[Records of locating words and elements]
#####

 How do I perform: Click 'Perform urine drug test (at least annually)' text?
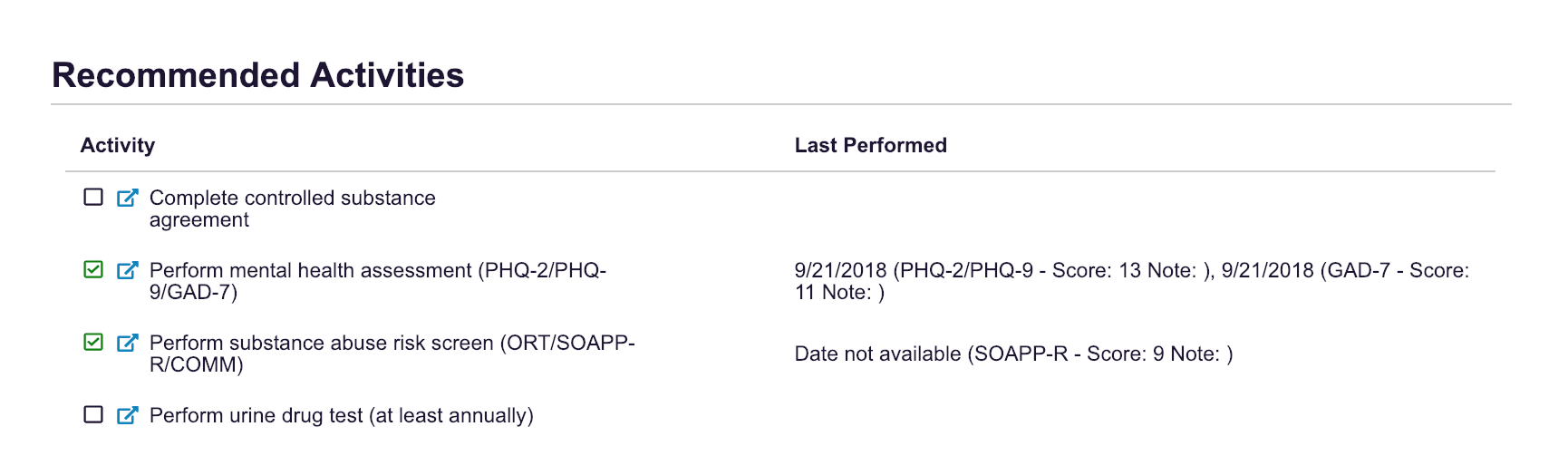click(x=341, y=416)
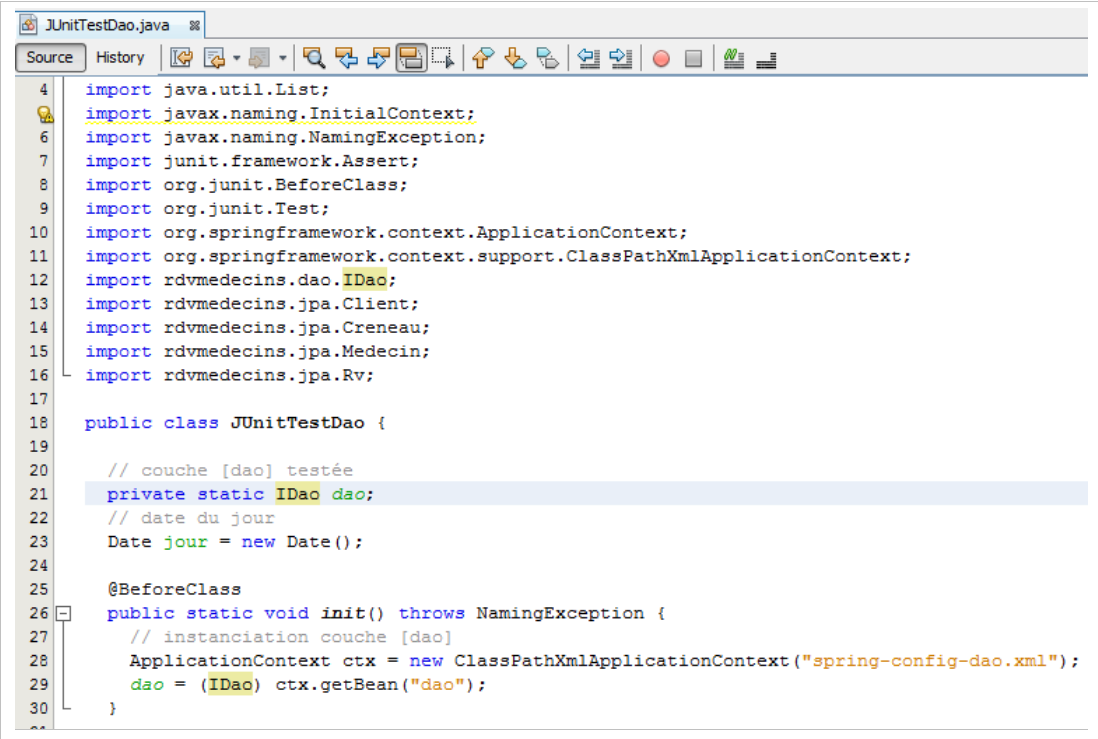Go to next search occurrence
This screenshot has height=739, width=1098.
[x=378, y=58]
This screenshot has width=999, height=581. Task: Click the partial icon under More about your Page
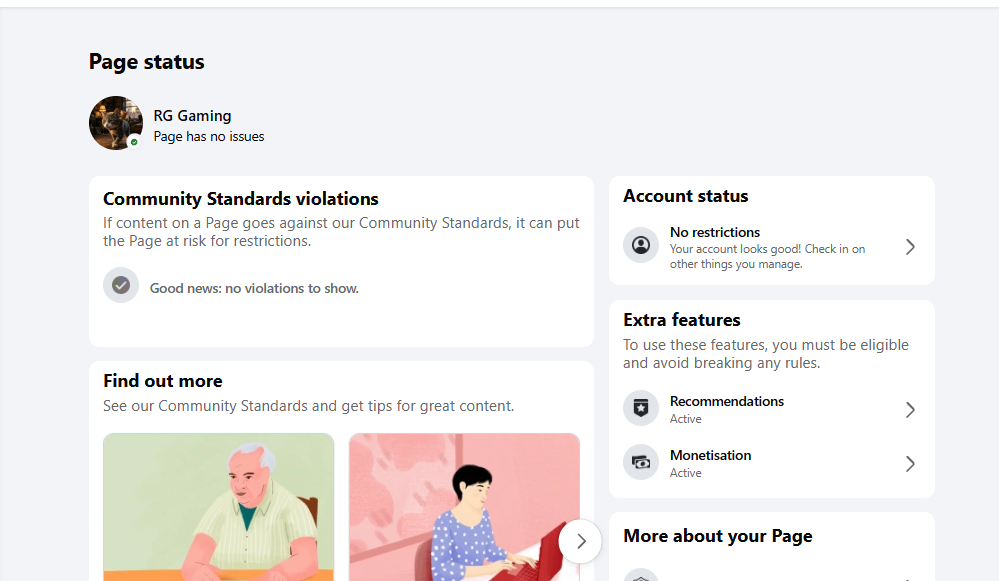pos(641,575)
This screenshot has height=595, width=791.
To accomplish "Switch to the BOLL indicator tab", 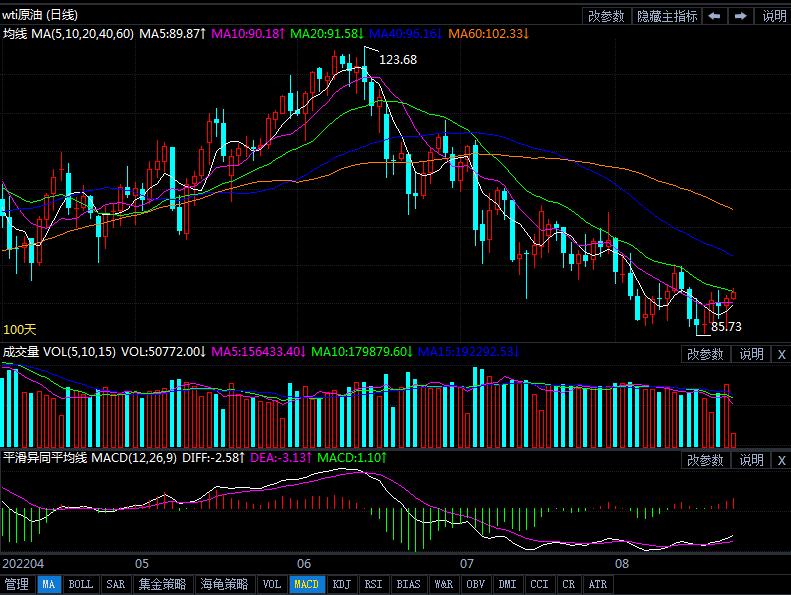I will click(80, 585).
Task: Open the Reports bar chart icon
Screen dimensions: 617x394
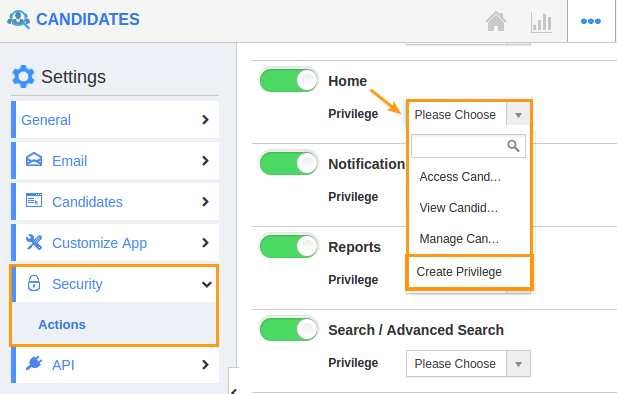Action: pos(541,22)
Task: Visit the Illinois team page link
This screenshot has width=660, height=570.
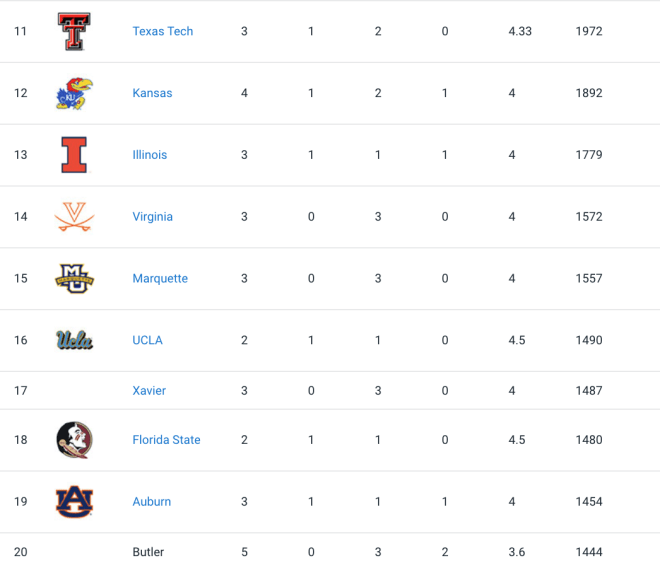Action: coord(149,154)
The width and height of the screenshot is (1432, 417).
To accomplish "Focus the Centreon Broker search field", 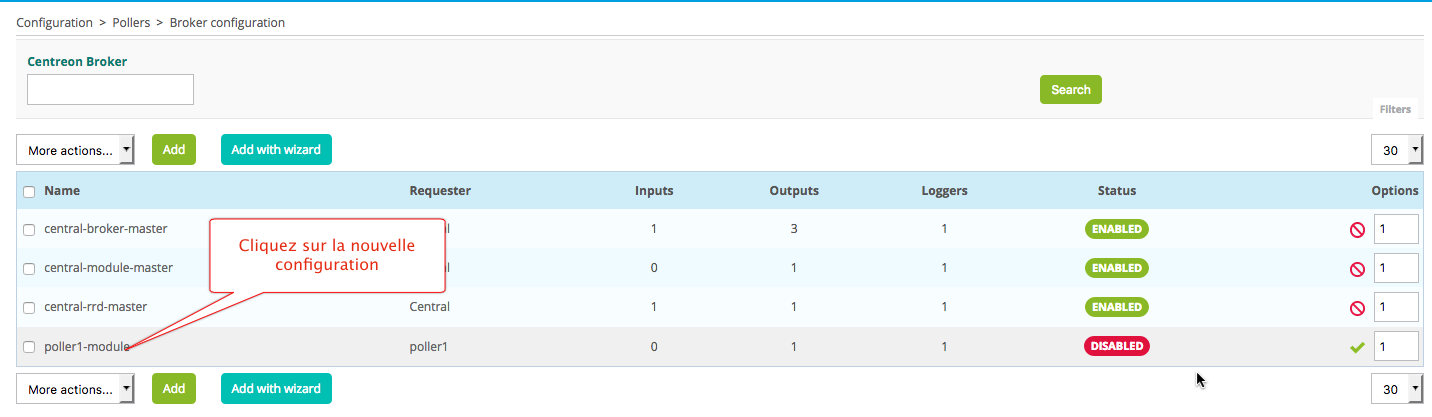I will pos(110,90).
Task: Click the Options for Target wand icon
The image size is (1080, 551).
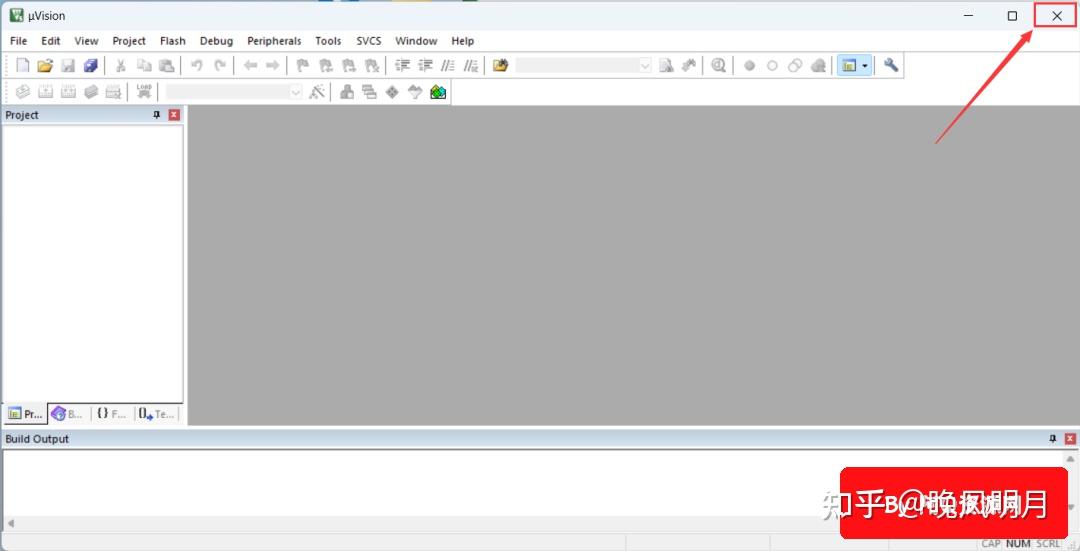Action: (x=317, y=92)
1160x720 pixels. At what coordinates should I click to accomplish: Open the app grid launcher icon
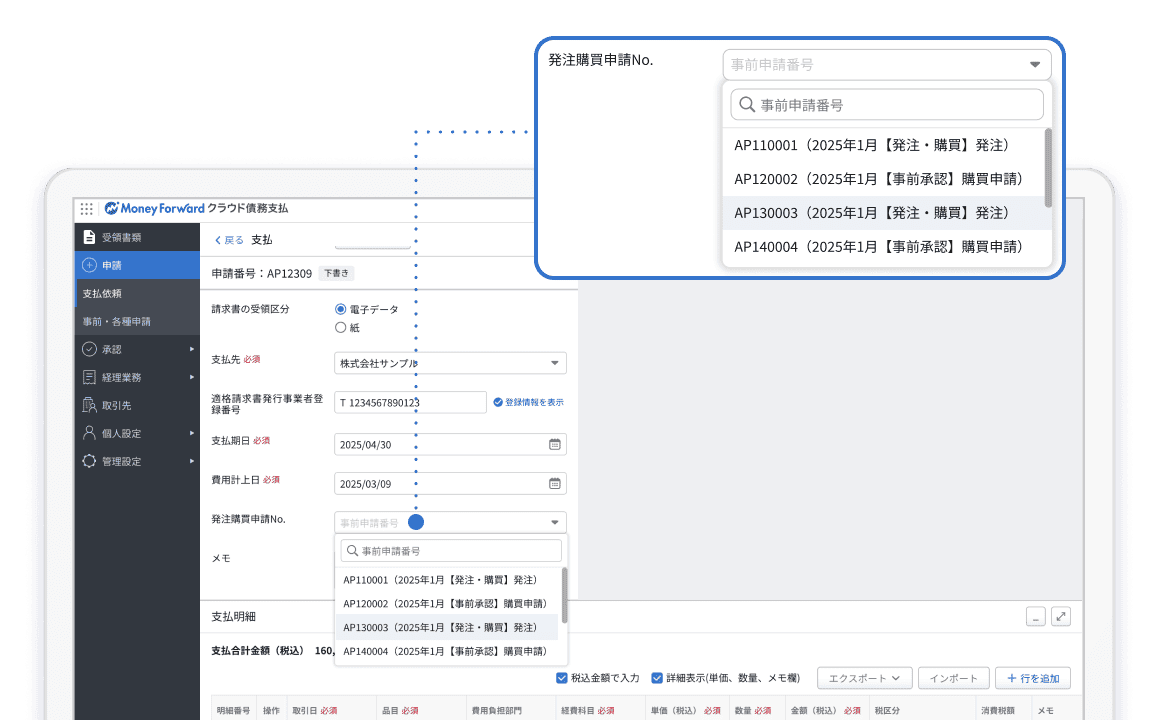click(x=87, y=209)
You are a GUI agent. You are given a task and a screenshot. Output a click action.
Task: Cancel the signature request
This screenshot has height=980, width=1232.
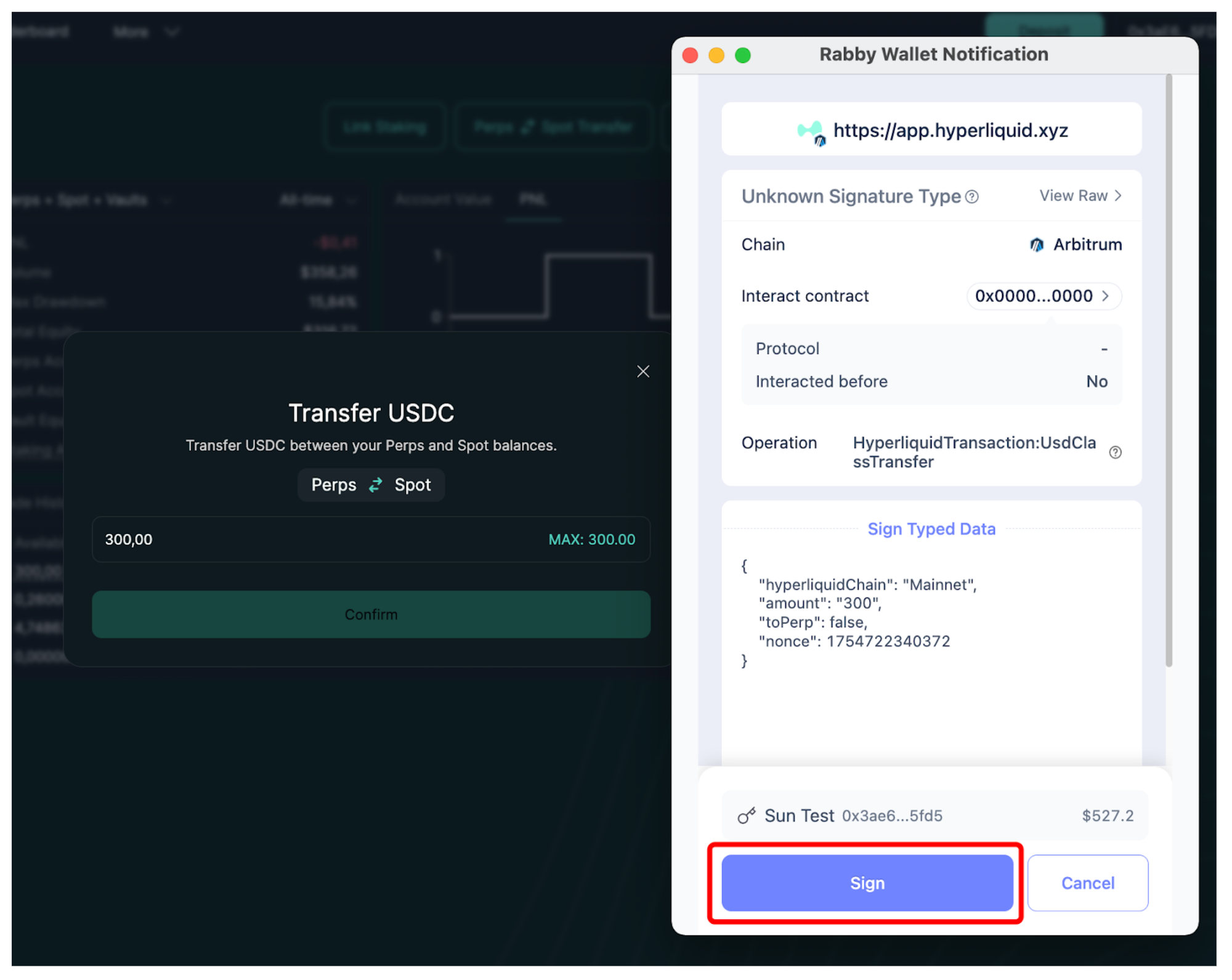coord(1087,883)
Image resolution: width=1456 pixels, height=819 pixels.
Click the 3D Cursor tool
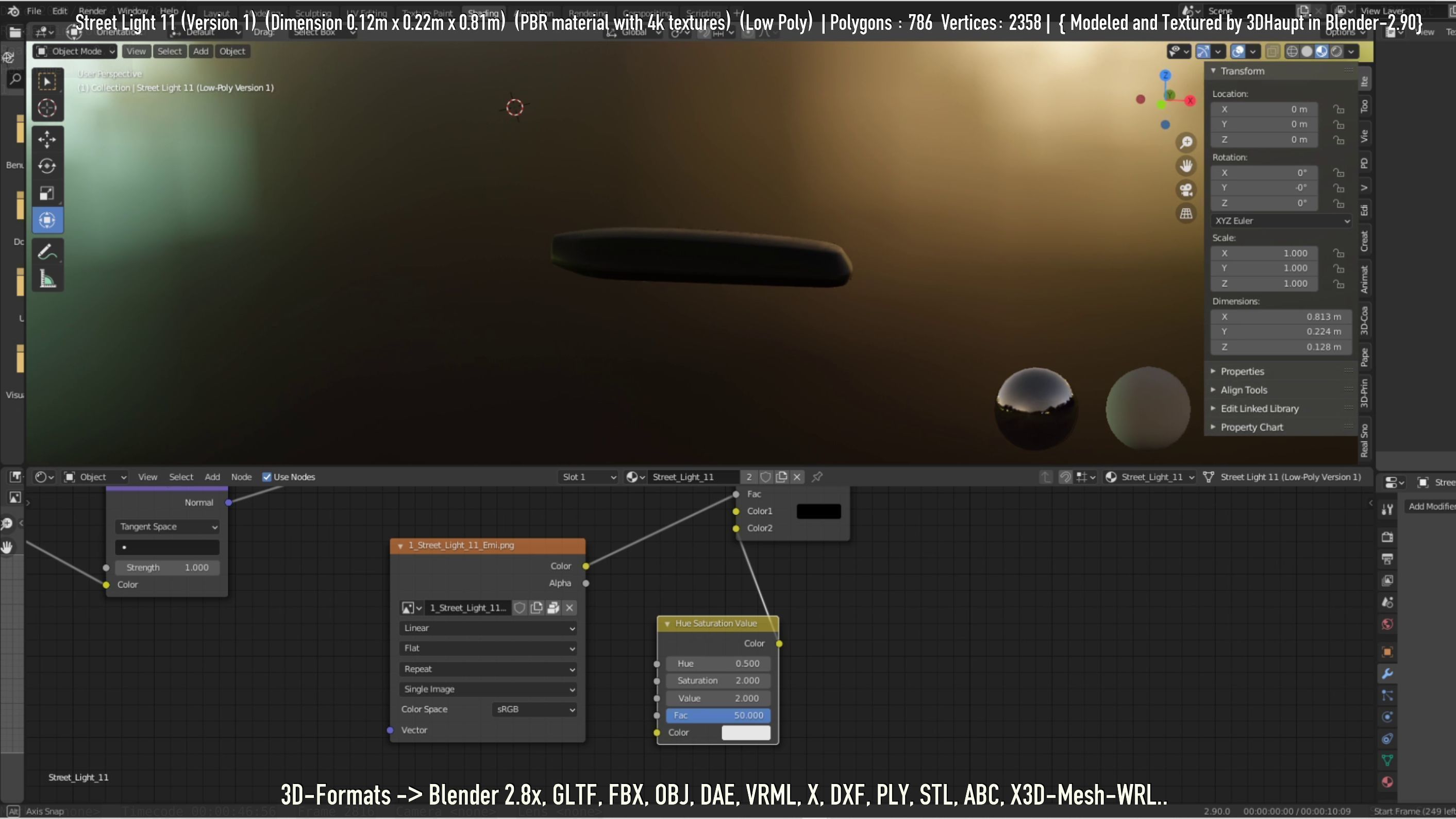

#####

# What the task requires
Swap "partial icon" for "small icon" in the lines running from the start of the records through the line holding "pos(641,575)", inclusive, and give those lines again with nothing else changed. Omit the pictures from your answer.

# Solution to this problem
 How do I perform: Click 'Perform urine drug test (at least annually)' text?
click(x=341, y=416)
Go to next search occurrence
This screenshot has height=739, width=1098.
[x=378, y=58]
This screenshot has width=999, height=581. Task: Click the small icon under More about your Page
pos(641,575)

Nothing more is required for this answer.